Teks Bacaan >>
========================================================================
Gambangan memiliki dua buah irama, diantaranya adalah Irama Tabo Lamak dan Irama Pok-pok Gerinang, namun kebiasaan yang sering dimainkan pada saat di Ume yaitu Irama Tabo Lamak. Irama Tabo lamak tidak menggunakan syair lirik, irama inilah juga yang biasanya digunakan untuk mengusir hama kera/monyet di Ume. Setahu penulis, irama Pok-pok Gerinang merupakan irama nyanyian permainan anak-anak Pulau Belitung. Yang artinya, irama ini menggunakan syair lirik. Menurut Surniati irama Pok-pok Gerinang merupakan irama baru yang sengaja ia mainkan didalam instrumen Gambangan.
Gambangan memiliki tujuh bilah nada. Terdiri dari frekuensi tinggi dan rendah dengan posisi penempatan bilah nada dari sebelah kiri ke kanan. Dari skala nada Gambangan, dapat dikatakan jenisnya masuk ke dalam skala nada pentatonik, yang dimana struktur skala nadanya tidak diatonik (do, re, mi, fa, sol, la, si, do). Tangga nada ini terbentuk murni dari kepekaan rasa dan pendengaran Surniati pada saat proses pembuatan bilah nada Gambangan. Sistem pembuatan instrumen tradisional seperti ini sangat lumrah ditemukan dalam masyarakat tradisi Indonesia.
Ada dua nama wilayah pembagian nada berdasarkan frekuensinya. Perihal tersebut beradasarkan frekuensi rendah dan tinggi nada. Bilah nada 1 sampai 3 dengan nada dan frekuensinya G#5 – E5 (809.7 Hz – 656.3 Hz) dinamakan Queen dan bilah nada 4 sampai 7 dengan nada dan frekuensinya C#5 – F#4 (552.3 Hz – 373.5 Hz) dinamakan Bam.
Jika dilihat dari segi organologi, ukuran bilah nada Gambangan juga memiliki klasifikasi yang cukup beragam. Penulis mengklasifikasi ukurannya terdiri dari panjang, lebar, lingkar bilah bagian atas serta muncong (bagian ujung bilah bagian bawah yang diruncingkan). Bilahnya dari mulai 1-7. Panjangnya berkisar 53, 5 s.d 74 cm, tergantung bilahnya. Lebarnya 9,3 s.d 10 cm. Lingkar bilah bagian atas sekitar 12,7 s.d 14,3 cm. Untuk muncognnya sekitar 5,5 s.d 7 cm.
========================================================================
Data Tercatat >>
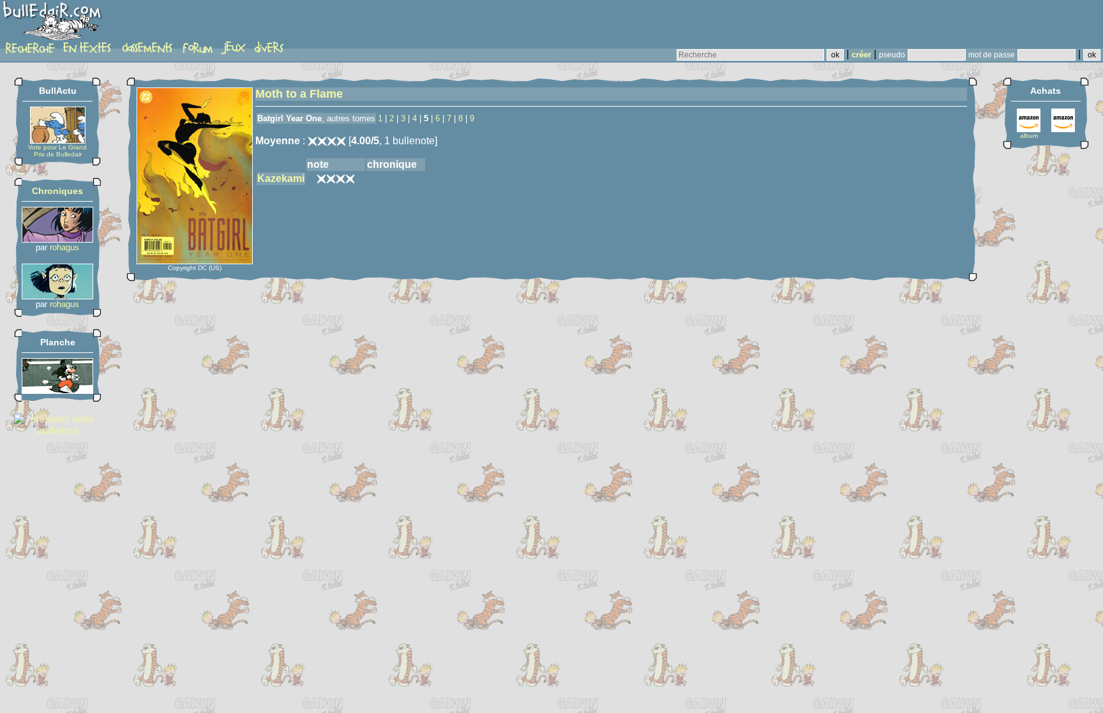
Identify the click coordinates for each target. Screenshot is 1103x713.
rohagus (64, 247)
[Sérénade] (57, 295)
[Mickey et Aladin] (57, 390)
========================================================================
Tugas dan Latihan >>
(a) Tuliskan ulang bagian teks tentang Gambangan di atas, mulai dari "Gambangan memiliki dua" hingga "didalam instrumen Gambangan.".
(b) Menurut teks tentang Gambangan, apa saja bagian ukuran yang dipakai penulis untuk mengklasifikasi bilah nada Gambangan? Sebutkan semuanya.
(c) Dalam teks tentang Gambangan, apa nama wilayah nada untuk bilah nada 4 sampai 7?

Jawaban Setiap Tugas >>
(a)
Gambangan memiliki dua buah irama, diantaranya adalah Irama Tabo Lamak dan Irama Pok-pok Gerinang, namun kebiasaan yang sering dimainkan pada saat di Ume yaitu Irama Tabo Lamak. Irama Tabo lamak tidak menggunakan syair lirik, irama inilah juga yang biasanya digunakan untuk mengusir hama kera/monyet di Ume. Setahu penulis, irama Pok-pok Gerinang merupakan irama nyanyian permainan anak-anak Pulau Belitung. Yang artinya, irama ini menggunakan syair lirik. Menurut Surniati irama Pok-pok Gerinang merupakan irama baru yang sengaja ia mainkan didalam instrumen Gambangan.

(b) Panjang, lebar, lingkar bilah bagian atas, dan muncong.

(c) Bam.